L'Europe vit encore sur 2 mythes économiques : la "destruction créatrice" de Joseph SCHUMPETER, qui veut que les activités supprimées soient remplacées par d'autres plus rémunératrices, et les "avantages comparés" de David RICARDO qui veut qu'un pays moins compétitif dans tous les domaines ait tout de même avantage à s'ouvrir au commerce international. Ces théories ont eu leur pertinence, mais aujourd'hui nous constatons qu'elles sont inopérantes pour expliquer les pertes d'activité manufacturière en Europe occidentale et en France en particulier.

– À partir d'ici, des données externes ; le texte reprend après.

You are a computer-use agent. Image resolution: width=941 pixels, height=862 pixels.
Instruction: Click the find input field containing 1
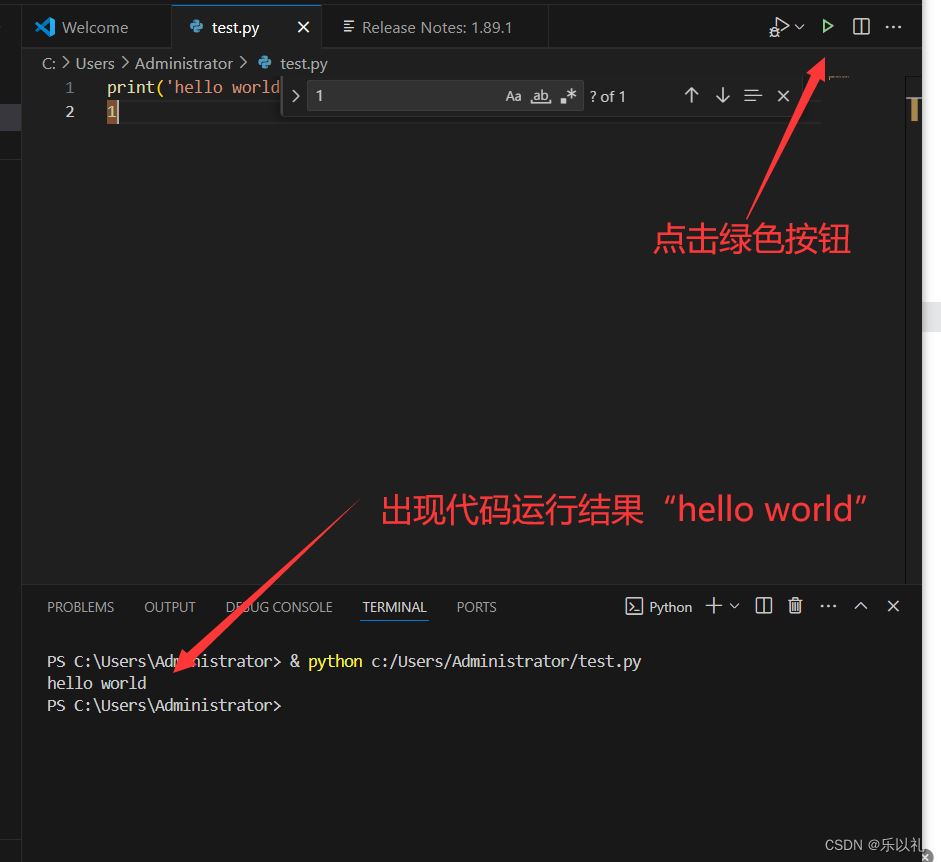(400, 96)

Des industries ont migré en Europe orientale et en Chine compte tenu des facilités accordées depuis 30 ans à la mobilité des capitaux, et surtout à cause de coûts de main d'oeuvre 3 à 4 fois moindres. Il n'y a aucune créativité ni innovation là-dedans, mais la dure réalité du commerce et la conséquence des promesses non tenues par la Chine notamment (ouverture de son marché). La taxe carbone par tonne de CO2 en Chine est de 2 € contre 60 € en Europe, il faudrait donc taxer les produits importés de la différence !

Proposition : revenir sur ces facilités, et cesser de donner un avantage comparatif absolu à des pays qui ne respectent ni les normes sociales minimum, ni les normes environnementales, tout en les durcissant dans nos pays. Il semble que les esprits, après l'expérience Trump et le Brexit, soient en train d'évoluer sur ce point (projet de taxe carbone aux frontières), mais il faut aller plus vite et plus loin pour protéger nos activités de main d'oeuvre. Il est en effet illusoire de penser qu'on va pouvoir employer tout le monde dans la "nouvelle économie" et les "services aux personnes".

4 ) Répartir les activités stratégiques en Europe

La crise de la COVID-19 a montré que les Européens, en s'approvisionnant massivement en Inde et en Asie du Sud-Est, notamment pour les médicaments et dispositifs médicaux, essentiellement pour des raisons de coûts de production, se sont placés dans une situation de dépendance et de grande fragilité en cas de crise sanitaire ou politique. Le même raisonnement peut être tenu pour le numérique, micro-processeurs en particulier.

Il n'est pas réaliste de penser que la France pourrait seule rapatrier, même une partie de ces productions sur son territoire, et c'est là que l'Europe peut être utile car elle présente en revanche la taille critique suffisante pour le faire.

Proposition : organiser une répartition des activités stratégiques en Europe, l'Allemagne s'occupant par exemple des batteries, La France et les Pays-Bas du médical, la Pologne des médicaments, la Suède des télécommunications etc. Il n'est pas nécessaire non plus de satisfaire sur le site Europe 100% des besoins, 40% suffisent et permettent de monter en régime si besoin.